What are the essential tests that should follow a myelofibrosis diagnosis? Dr. Joseph Scandura reviews the necessary laboratory testing, along with a discussion of next generation sequencing, and explains how often bone marrow biopsies should take place.
Dr. Joseph Scandura is Associate Professor of Medicine and Scientific Director of the Silver MPN Center at Weill Cornell Medicine. Learn more about Dr. Scandura, here.
What testing should take place following a myelofibrosis diagnosis?
So, a diagnosis of myelofibrosis always comes after a bone marrow exam and a physical examination. Often, patients have an enlarged spleen and blood count testing and a variety of other laboratory tests. So, after that and a diagnosis is made of myelofibrosis and, sort of, coincident with the diagnosis, we often look for molecular markers of myelofibrosis. So, these are malignancies of the bone marrow, cancers, if you will, on the bone marrow, although the term is scarier than or is different than what we think of for many malignancies in how it acts. But the myelofibrosis, this is a disease that’s characterized by, really, mutations in the malignant cells, the abnormal cells.
They’re really just one of three genes. And so, JAK2 being one of the genes, calreticulin or CALR being another one, and MPL one.
And more than 90 percent are people having mutation in just one of those three genes. And so, often at the time of diagnosis, tests for those mutations are done, and they help eliminate the possibilities of other causes of myelofibrosis – infections, rheumatological diseases. Sometimes, you can have marrow fibrosis but they don’t go along with mutations and the same clinical situation. And so, at the time of diagnosis, we usually know something about a mutation in JAK2, CALR, or MPL.
More commonly now, and it’s increasingly common over the past 10 years in, I would say, in New York City and many places across the country, we also look more broadly for other common mutations in the MPN cells. And these are what we refer in the batch as next generation sequencing or NGS panels, and we use the term panels because we’re looking at from a few tens to even 100 or a couple hundred genes for mutations that occur far less frequently than in JAK2 or MPL or CALR.
But they occur often enough that some of them we use to help guide treatment decision-making or approach to therapy. The reality of it is that that the technology to sequence and identify mutations has really outstripped our knowledge of what to do with all of that information.
And, for the vast majority of people, it comes down to do you have a marker, a genetic marker that tends to go along with higher risk, meaning a higher likelihood of something that we don’t want to have happen. And in that instance, although it may be looking at a hundred or so genes, it comes down to a binary thing – either you have or you don’t have.
Is there any other testing that you usually want to do?
Laboratory testing, for sure and, as I mentioned before, a bone marrow exam. But physical examination, some people might do imaging of the spleen size. Honestly, I don’t routinely do that outside of the setting of the clinical trial. I don’t really think it dictates therapy very often.
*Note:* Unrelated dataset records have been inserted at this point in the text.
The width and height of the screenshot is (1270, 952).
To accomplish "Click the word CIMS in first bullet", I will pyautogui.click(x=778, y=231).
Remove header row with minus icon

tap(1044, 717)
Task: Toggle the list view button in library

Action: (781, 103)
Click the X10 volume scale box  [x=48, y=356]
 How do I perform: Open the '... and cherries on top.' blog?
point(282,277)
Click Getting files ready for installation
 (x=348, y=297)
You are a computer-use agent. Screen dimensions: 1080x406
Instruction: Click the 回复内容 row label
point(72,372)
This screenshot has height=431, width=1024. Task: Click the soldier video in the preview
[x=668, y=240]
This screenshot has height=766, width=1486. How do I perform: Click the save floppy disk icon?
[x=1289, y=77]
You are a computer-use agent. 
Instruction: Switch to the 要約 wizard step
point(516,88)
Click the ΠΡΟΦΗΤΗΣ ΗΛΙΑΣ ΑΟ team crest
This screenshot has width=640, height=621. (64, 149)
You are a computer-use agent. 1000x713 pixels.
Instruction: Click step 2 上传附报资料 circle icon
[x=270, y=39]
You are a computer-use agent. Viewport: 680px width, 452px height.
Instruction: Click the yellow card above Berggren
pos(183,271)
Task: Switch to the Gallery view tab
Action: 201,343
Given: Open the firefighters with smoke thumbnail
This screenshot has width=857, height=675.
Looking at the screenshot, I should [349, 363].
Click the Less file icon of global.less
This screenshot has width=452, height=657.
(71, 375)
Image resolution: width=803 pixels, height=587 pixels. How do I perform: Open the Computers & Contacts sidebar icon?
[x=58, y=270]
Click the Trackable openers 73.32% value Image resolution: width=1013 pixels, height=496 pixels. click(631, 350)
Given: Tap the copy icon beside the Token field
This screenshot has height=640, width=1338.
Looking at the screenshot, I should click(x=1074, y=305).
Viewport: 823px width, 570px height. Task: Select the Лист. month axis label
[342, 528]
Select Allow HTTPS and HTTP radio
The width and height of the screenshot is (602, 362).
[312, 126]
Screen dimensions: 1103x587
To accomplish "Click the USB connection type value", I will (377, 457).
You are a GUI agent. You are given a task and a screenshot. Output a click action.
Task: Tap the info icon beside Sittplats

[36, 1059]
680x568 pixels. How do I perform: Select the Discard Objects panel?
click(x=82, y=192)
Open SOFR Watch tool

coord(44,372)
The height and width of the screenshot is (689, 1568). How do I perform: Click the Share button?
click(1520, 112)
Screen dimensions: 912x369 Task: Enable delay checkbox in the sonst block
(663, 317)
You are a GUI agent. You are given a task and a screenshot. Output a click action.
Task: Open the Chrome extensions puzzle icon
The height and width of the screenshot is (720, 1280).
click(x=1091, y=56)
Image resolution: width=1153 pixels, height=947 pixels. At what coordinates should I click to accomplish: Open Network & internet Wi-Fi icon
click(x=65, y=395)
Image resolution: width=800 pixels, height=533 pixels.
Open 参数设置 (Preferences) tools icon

And if the spleen is so small that you can’t feel it on physical exam, it probably isn’t clinically meaningful anyway in terms of something to treat. It might be there, but it doesn’t really change things too much.
How often should patients have a bone marrow biopsy?
So, I’ll answer there is no standard in terms of monitoring for myelofibrosis with the marrow or otherwise. My personal approach is I do a marrow when I think it’s going to help medical decision-making. And so, for a patient who’s got early myelofibrosis, who’s been very stable, responding well to therapy, that could be three, five years between marrow exams.
For somebody who’s being considered for a clinical trial, oftentimes, a marrow exam is required before they start on the clinical trial and at various intervals afterwards. If there’s somebody who had been stable and something is changing, like the blood counts are changing or his symptoms are changing, or any of a number of clinical features, then I might look in the marrow to see what’s happening there, to see if explains and can help guide a treatment approach to help people feel better. So, there is no single standard, but my personal approach is to do a bone marrow exam when I think it’s going to help make a decision.